Direct ECS response in calcium imaging predicts the occurrence of calcium events. Related to Figure 3.

(A) Left: Maximum calcium activity during the direct ECS response as a function of stimulation charge. Red values are measured during ECS triggering a calcium event (either unilateral or bilateral) and gray values from ECS that did not trigger a calcium event. (B)Maximum calcium activity in both hemispheres fluorescence during the direct ECS response, before a unilateral calcium event was triggered.

ECS triggers hemodynamic responses. Related to Figure 3.

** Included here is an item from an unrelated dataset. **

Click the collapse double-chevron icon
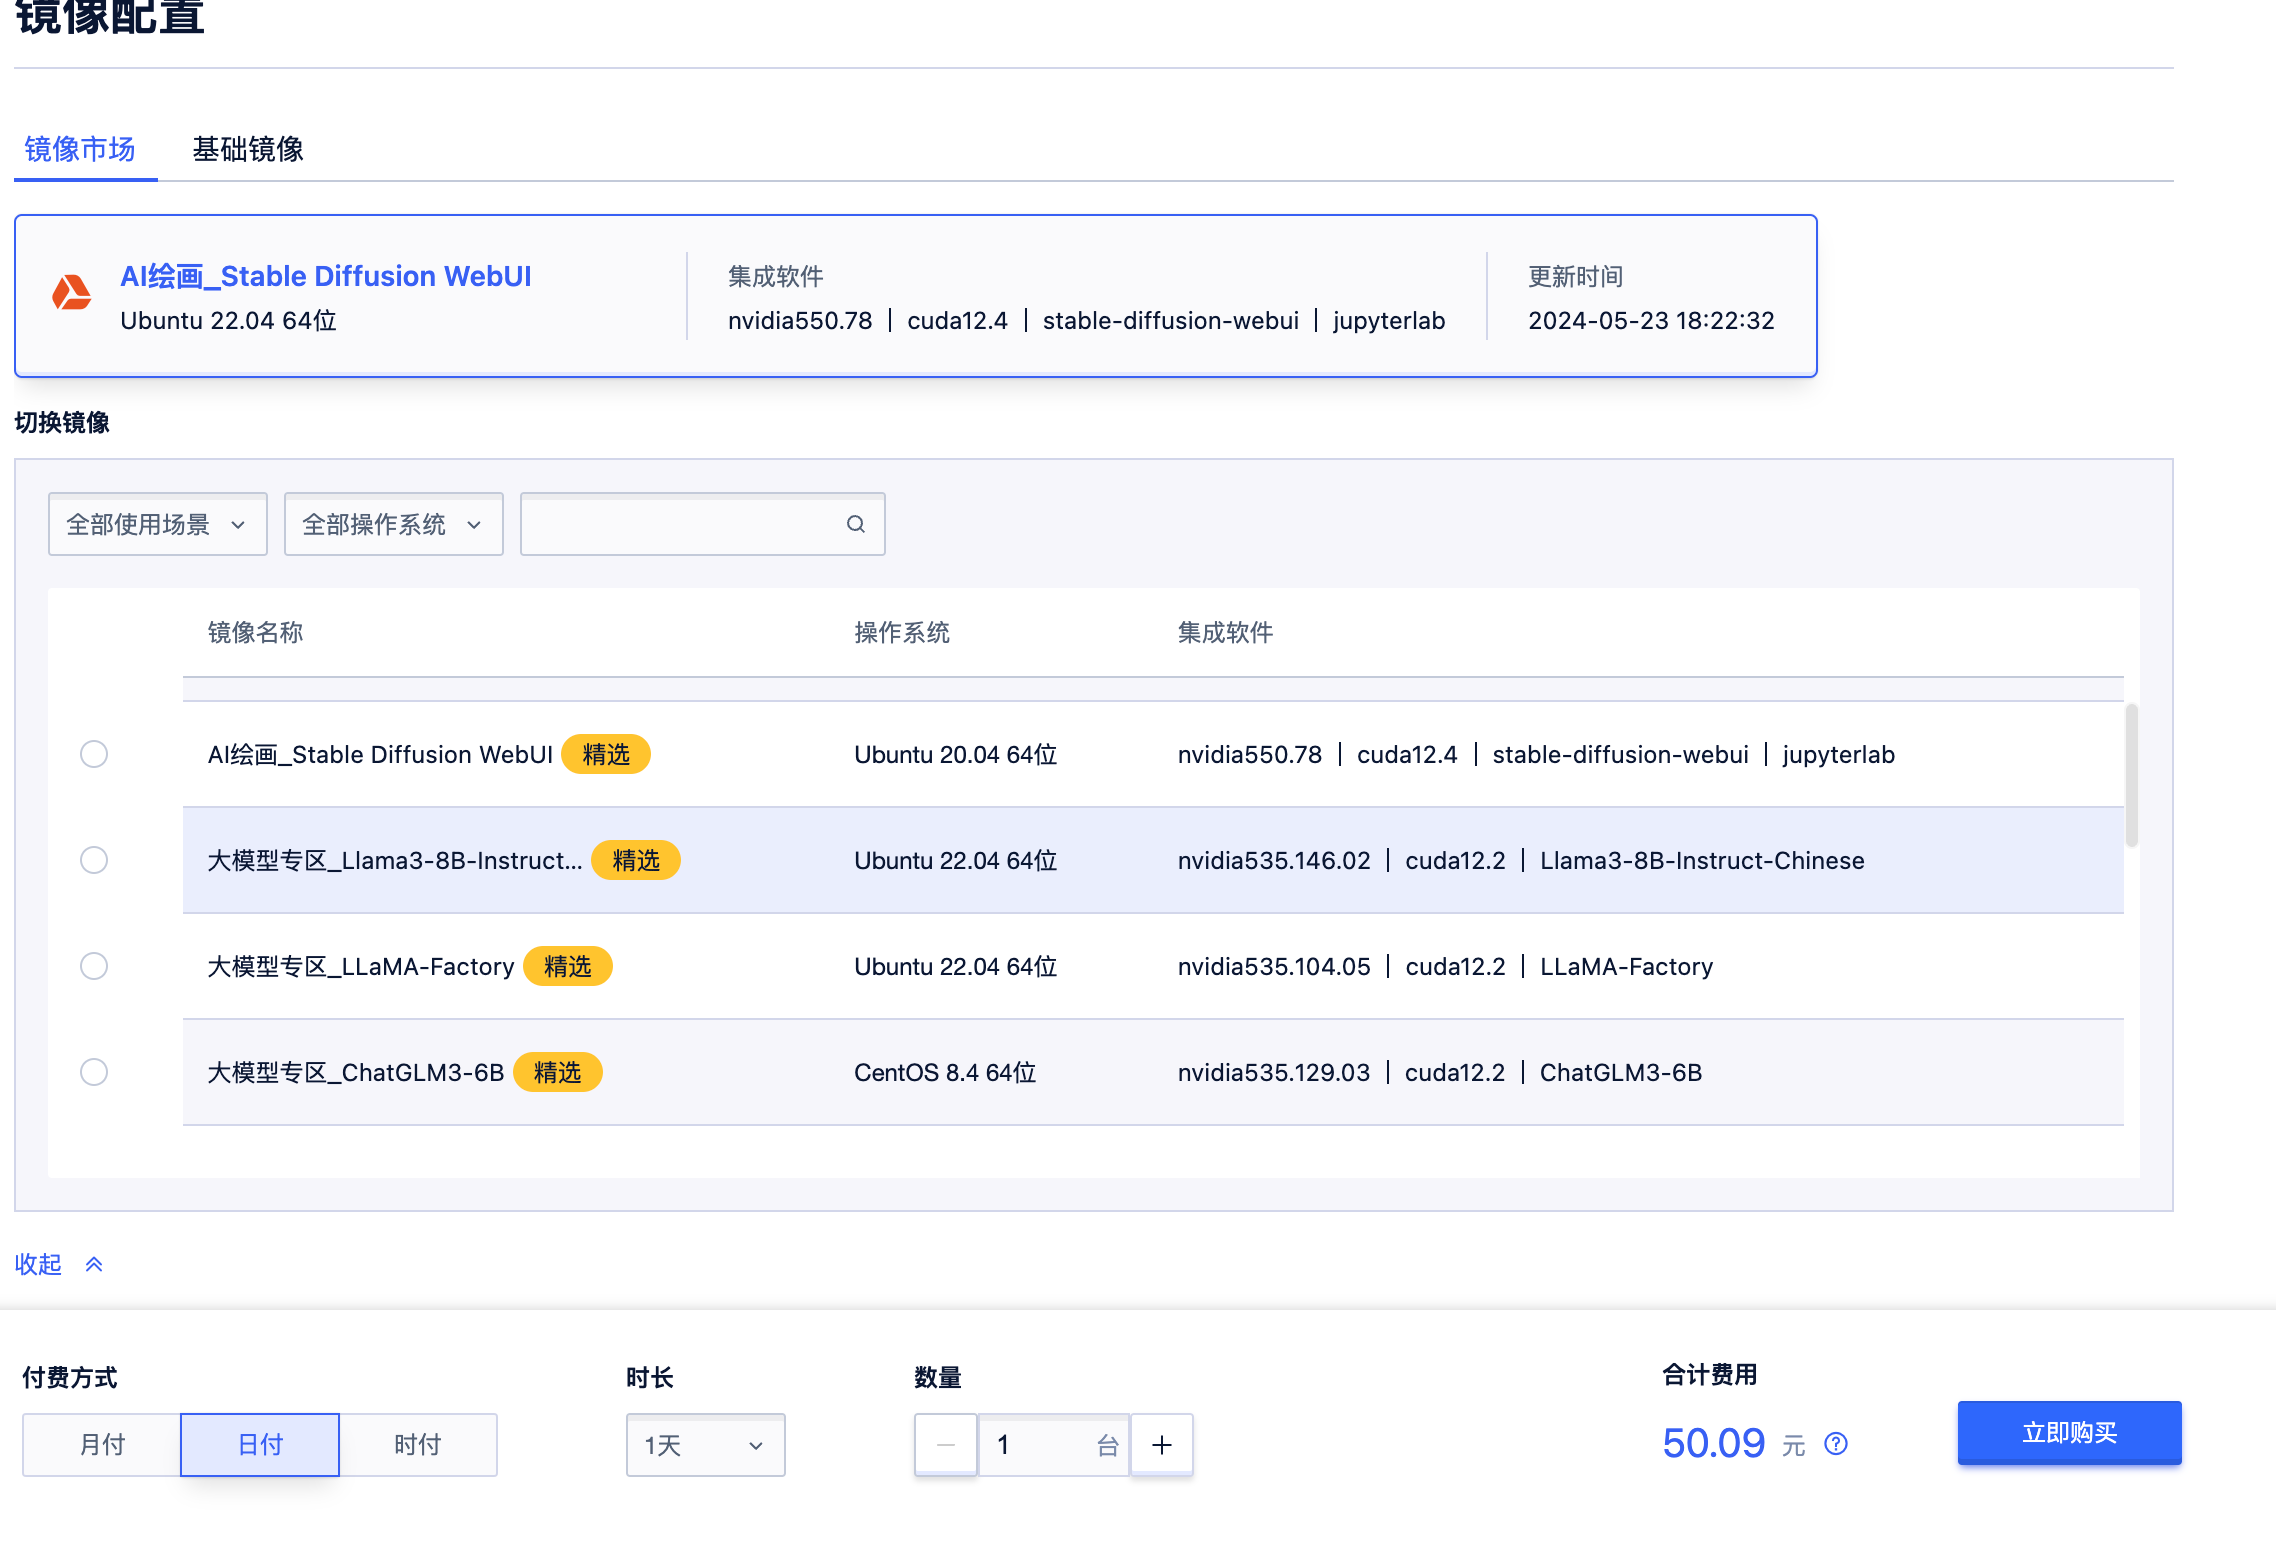 tap(94, 1265)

(A) Left: Direct ECS fluorescence measured with GCaMP6s (as shown in Figure S1B) and EGFP, estimated across the population using hierarchical bootstrap. In the horizontal bars above the plot, black marks time bins where p<0.05 and gray mark time bins where p>0.05. The top bar represents the comparison between GCaMP6s and EGFP fluorescence, while the bottom bar compares the EGFP fluorescence to baseline distribution. Right: Direct EGFP fluorescence evoked by a single example ECS. Each panel shows the average calcium activity over a 10 ms window starting at the time indicated above the panel. (B)Low-passed EGFP fluorescence during an example ECS session with unilateral calcium event-like propagation over the right hemisphere. (C)Maximum ΔF/F0 during calcium and EGFP events. (D)Propagation speed of travelling events (Methods). Each data point is the median speed across one event.

Acknowledgements

We thank all the members of the Keller lab for discussion and support, Tingjia Lu and FMI vector core for AAV production, Jennifer Gröli for animal husbandry, and Felix Widmer for inspiration. Our work was supported by a team of core facilities at the FMI. The project has received funding from the Swiss National Science Foundation (GBK), the Novartis Research Foundation (GBK), EMBO postdoctoral fellowship ALTF 844-2022 (LL), and the European Research Council (ERC) under the European Union’s Horizon 2020 research and innovation programme (grant agreement No 865617) (GBK).

Additional information

Author contributions

HL designed the study, performed the widefield calcium experiments and most data analysis. LS, LL, and HL performed the IEG experiments. HL and Ed. S performed the concurrent EEG and widefield calcium imaging experiments. LL, TK and HL performed the two photon imaging experiments. SU, El. S, GD, and AB performed the ECT treatment in patients and collected the data. All authors wrote the manuscript.

Funding

Swiss National Science Foundation

  • Georg B Keller

European Molecular Biology Organization (EMBO) (ALTF 844-2022)

  • Leonardo Lupori

EC | European Research Council (ERC)

https://doi.org/10.3030/865617

  • Georg B Keller

Novartis Research Foundation

  • Georg B Keller

Additional files

Video S1. Widefield calcium imaging of a calcium event following ECS. Examples of ECS triggering a calcium event over the left hemisphere (left), both hemispheres (middle) and right hemisphere (right) in widefield calcium imaging.

Video S2. Two-photon calcium imaging of a calcium event following ECS. Examples of ECS triggering a calcium event while imaging upper L2/3 with two-photon calcium imaging.

Video S3. Two-photon micro-prism imaging of a calcium event following ECS. Examples of ECS triggering a calcium event while imaging all cortical layers through a micro-prism implant (see Methods).